Florence Véran, chef de service, et Amélie Delacourt, juriste : deux femmes mobilisées aux côtés des locataires et des propriétaires en difficulté, « pour que soient garantis les droits des personnes ». : Richard Barsotti Trois juristes pour un service unique, s'adressant aussi bien aux locataires impécunieux qu'aux propriétaires lésés.... Depuis 2006, date de création du service solidarité de l'ADIL (lire repères ci-contre) le département du Var innove dans la lutte contre les impayés et les exclusions.
« L'intérêt, explique Florence Véran, la chef du service, est d'apporter un soutien aux personnes défavorisées et aux petits bailleurs privés. Nous voulons permettre le maintien dans le logement ou l'accès au logement de ménages très modestes. »
Dans 80 % des cas, sur les 1 330 ménages en difficulté repérés par la caisse d'allocations familiales (CAF) et menacés d'expulsion, la situation se règle avec l'aide d'une assistante sociale du conseil général (parfois sans).
Alerte informatique
C'est donc pour les 20 % de dossiers non résolus que le Var a mis en place son dispositif le plus innovant.
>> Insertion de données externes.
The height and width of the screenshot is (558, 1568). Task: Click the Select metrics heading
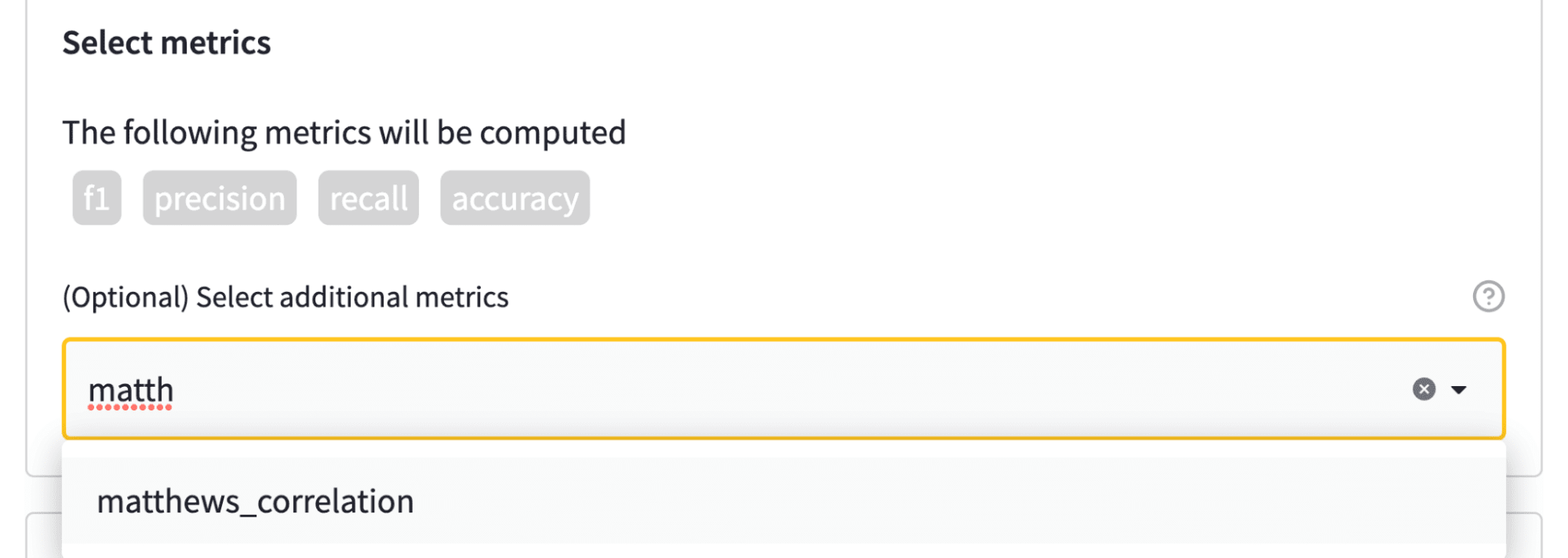[x=166, y=42]
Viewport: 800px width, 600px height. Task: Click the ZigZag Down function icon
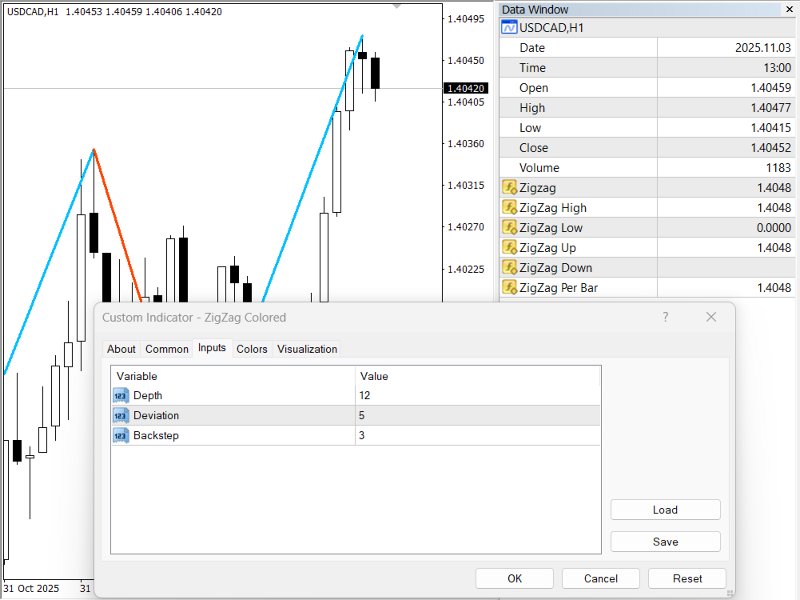[512, 267]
Le service de solidarité a en effet obtenu l'autorisation, par la CNIL (commission nationale informatique et libertés), d'avoir connaissance de ces dossiers en souffrance. La CAF les lui signale, via une « ponction informatique » au « cinquième mois suivant le premier incident ».
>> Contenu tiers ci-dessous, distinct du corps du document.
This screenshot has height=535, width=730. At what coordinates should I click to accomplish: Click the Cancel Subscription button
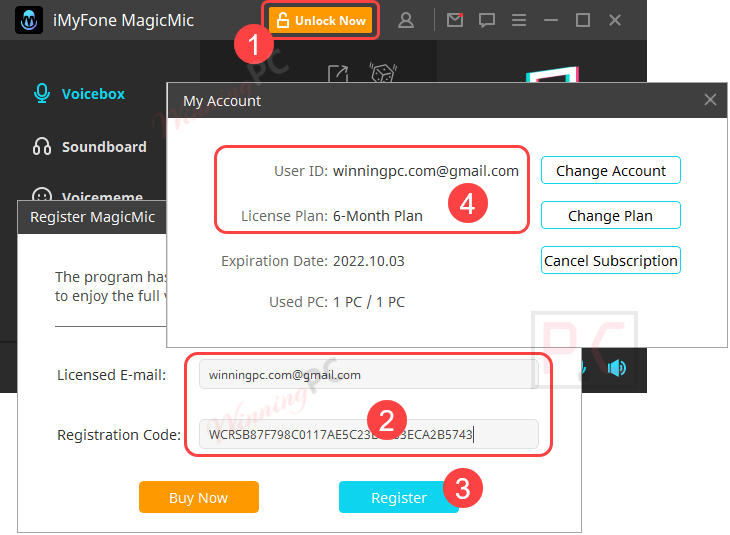610,260
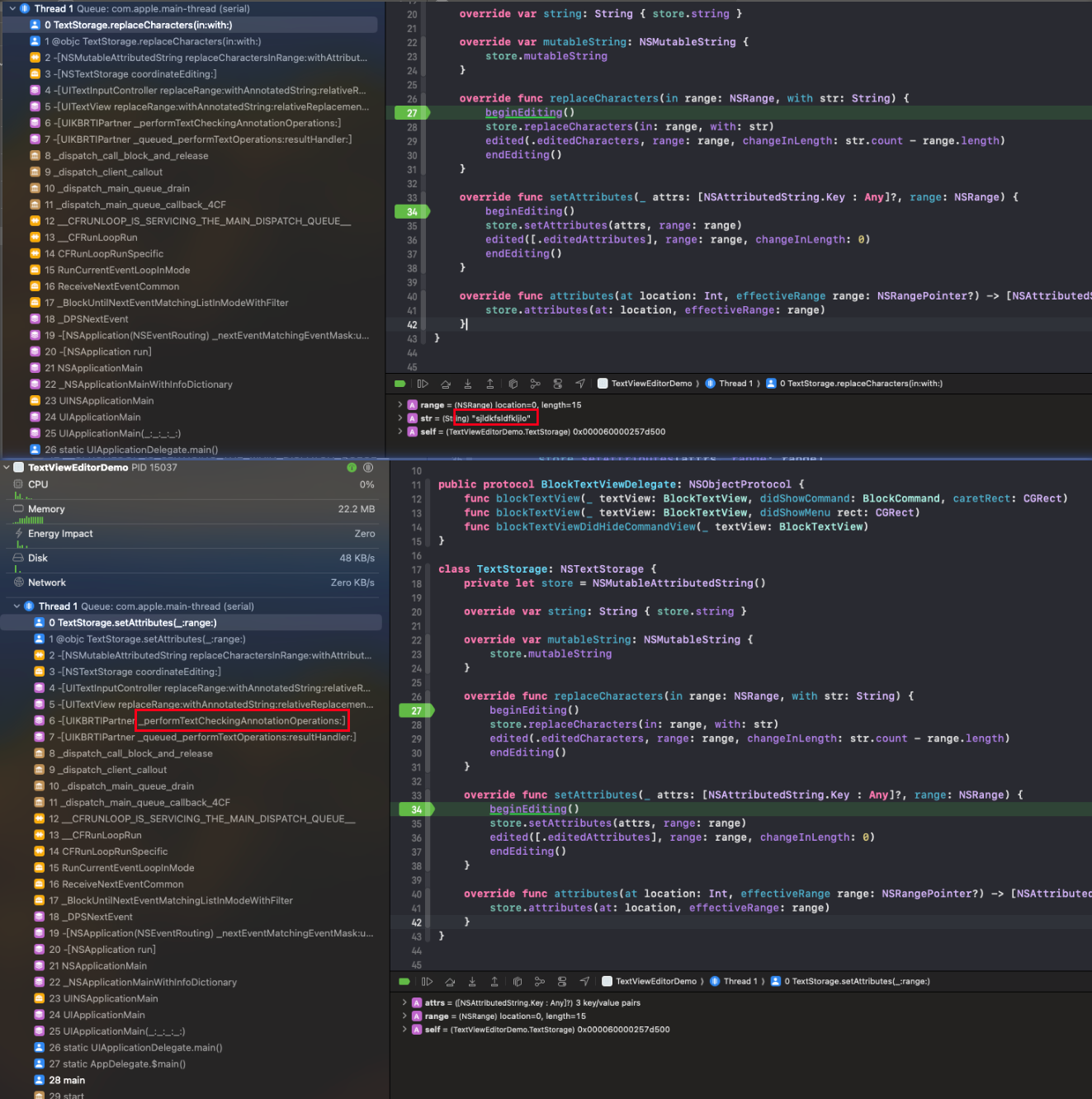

Une cinquantaine de dossiers d'impayés arrive ainsi tous les mois sur le bureau de la collaboratrice Amélie Delacourt. Les moyens actuels, bien qu'augmentés l'an passé, ne permettent pas d'en traiter davantage.
Sur 450 situations critiques qui lui ont été soumises en 2007 (420 en 2006), le service toulonnais a pu « donner des nouvelles » à la CAF dans plus de 70 % des cas.
Plus de 300 dossiers traités
Grâce à l'intervention rapide des juristes, 327 dossiers ont ainsi été traités et 134 d'entre eux ont trouvé une solution : un tiers des foyers a pu solder sa dette, les autres ont bénéficié d'une médiation avec des plans d'apurement. Un sacré coup de pouce : l'allocation au logement (repères ci-contre) de ces 134 familles n'a pas été suspendue et l'expulsion évitée.
Aux propriétaires privés, qui mettent à disposition des familles modestes des logements conventionnés, le service solidarité offre aussi un soutien : il convoque le locataire qui ne paie plus son loyer, négocie avec lui, au besoin met en place un FSL (fonds solidarité au logement). Car pour les bailleurs aussi, souvent petits retraités, le non paiement de loyers peut s'avérer dramatique.M. V.